Geminids are medium-speed meteors. This meteor shower in usually seen in the Gemini constellation depicting the two stars — Castor and Pollux. The Geminids should produce a fine display of 1-2 meteors every minute for North American observers with dark skies, weather permitting.

In other parts of the world, such as Europe, Asia and Australia, the Geminid peak will come during local daylight hours. Still, observers in these parts of the world should be able to see a very good meteor display on the night of December 13 and 14, with rates of about one meteor per minute.
This time, in India, Geminids will be clearly visible in the night sky from 2 am to 4 am. A bright waxing gibbous moon may interfere during peak night and it is always advisable to witness after moonset.

Peak activity

If predictions are right, it should be a great show. The best time to watch it is between midnight and dawn. Peak activity is projected to fortuitously occur at or near 4 am IST on December 14 and this is the best night to go out to observe them. Under normal conditions, on the night of maximum activity, with ideal dark-sky conditions, at least 60 to 120 Geminid meteors can be expected to burst across the sky every hour, on an average.

During the early morning hours of December 14, the peak rate for the 2013 Geminid meteor shower is predicted to be as high as 120 meteors per hour. That works out to about one meteor every 30 seconds.

The dazzling display is for those willing to brave the chill of a December night for a fine winter shower. It is usually more satisfying than all the annual showers, surpassing even the more widely recognised Perseids of August.

To see the maximum number of meteors, go to a dark sky as far away from lights as reasonably possible. Allow time for your eyes to adapt to the dark. Use a red flashlight for light, to preserve your night vision. Red nail polish works for making an astronomical flashlight.

Look up in the sky in the direction of the constellation Gemini. Stargazers who don’t know the constellation Gemini can look in the eastern half of the sky. No telescope or optical device is needed. In fact, telescopes or binoculars will limit the field of view of the stargazers, making it nearly impossible to observe meteors.

Productive watch

The Geminids have a fairly broad maximum, so viewing should be productive throughout both the nights. The Geminids are accessible from the entire Northern Hemisphere and from many Southern Hemisphere locations as well.

The radiance is highest in the sky at around 2 am, but, from mid-northern latitudes, it is at a decent elevation from around 10 pm, until the beginning of morning twilight.

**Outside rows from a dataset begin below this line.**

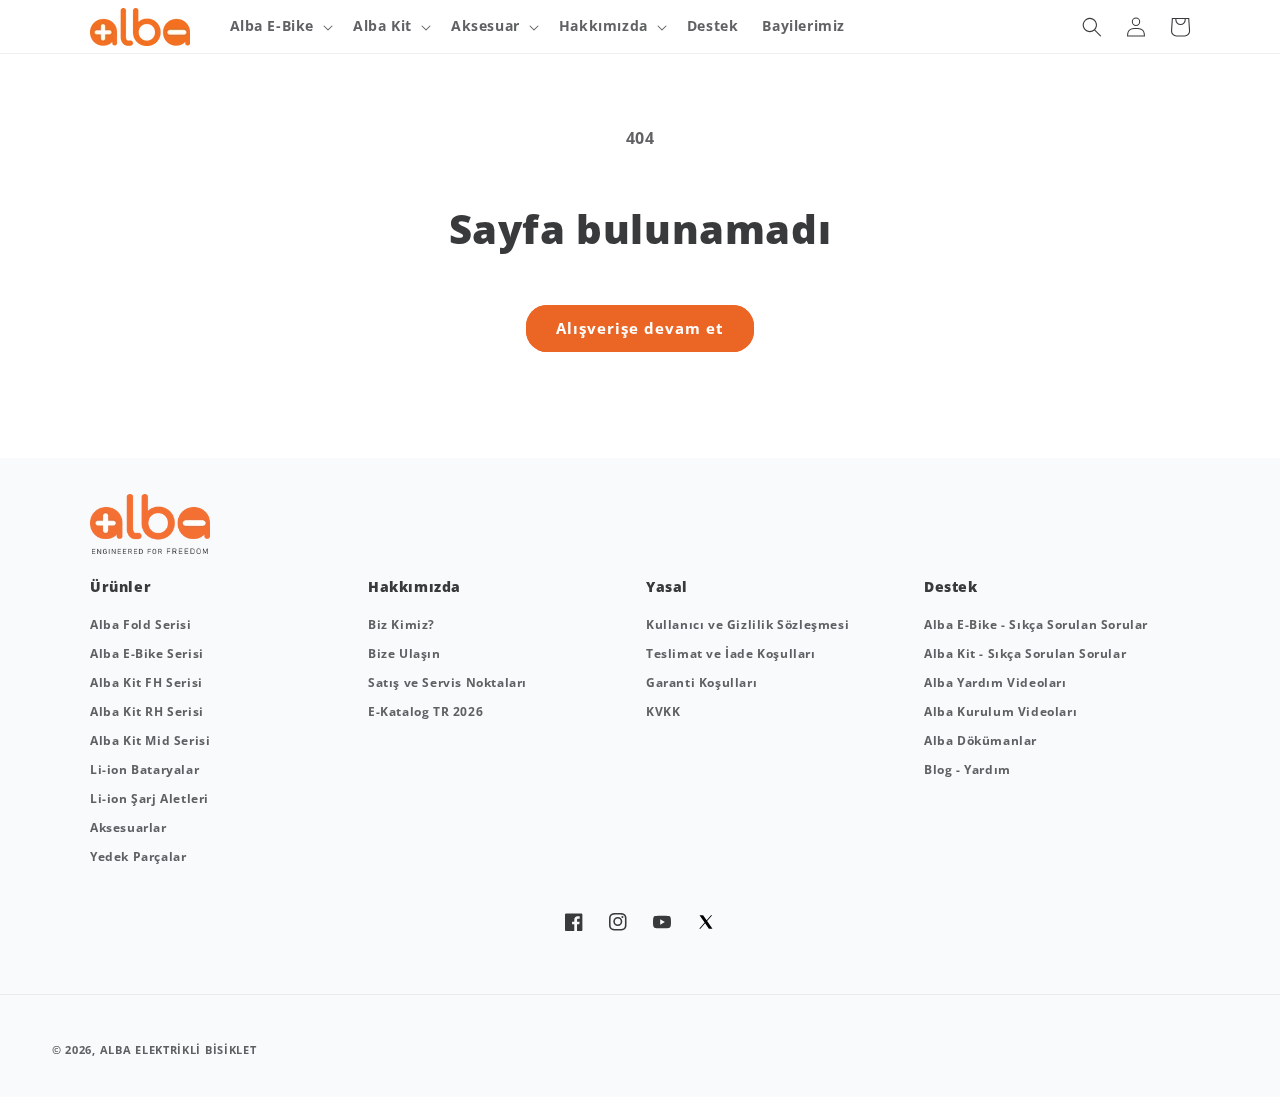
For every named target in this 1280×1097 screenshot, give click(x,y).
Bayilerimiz (803, 25)
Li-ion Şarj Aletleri (149, 798)
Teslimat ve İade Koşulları (731, 653)
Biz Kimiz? (401, 624)
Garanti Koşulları (701, 682)
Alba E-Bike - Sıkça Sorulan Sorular (1036, 624)
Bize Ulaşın (404, 653)
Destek (713, 25)
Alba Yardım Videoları (995, 682)
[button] (280, 26)
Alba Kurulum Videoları (1000, 711)
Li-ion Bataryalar (144, 769)
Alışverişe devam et (640, 328)
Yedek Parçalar (138, 856)
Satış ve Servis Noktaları (447, 682)
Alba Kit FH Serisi (146, 682)
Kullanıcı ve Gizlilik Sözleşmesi (747, 624)
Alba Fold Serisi (141, 624)
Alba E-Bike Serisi (147, 653)
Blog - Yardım (967, 769)
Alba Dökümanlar (980, 740)
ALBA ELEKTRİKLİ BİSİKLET (178, 1049)
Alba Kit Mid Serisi (150, 740)
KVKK (663, 711)
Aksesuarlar (128, 827)
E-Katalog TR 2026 (425, 711)
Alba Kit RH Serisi (147, 711)
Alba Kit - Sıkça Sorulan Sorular (1025, 653)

A productive Geminid watch can actually begin as early as 10 pm local time because the showers’ radiance is already fairly high in the eastern sky by then. The Geminids will be especially noticeable right after the moon sets, as their radiant point will be passing nearly overhead. The higher a showers’ radiant, the more meteors it produces all over the sky.

The track of each one does not necessarily begin near Castor, nor even in the constellation Gemini, but it always turns out that the path of a Geminid, extended backward along the direction of flight, passes through a tiny region of sky about 0.2 in diameter. In apparent size, that is less than half the width of the Moon.

As such, this is a rather sharply defined radiant, as meteor showers go, suggesting that the stream of space debris, that fuels this shower, is relatively young, perhaps only several thousand years old.
Geminids stand apart from the other meteor showers in that they seem to have been spawned not by a comet, but by 3200 Phaeton, an asteroid that crosses the path of the Earth’s orbit.

Then again, the Geminids may be comet debris after all, for some astronomers consider Phaeton to really be the dead nucleus of a burned-out comet that somehow got trapped into an unusually tight orbit around the Sun.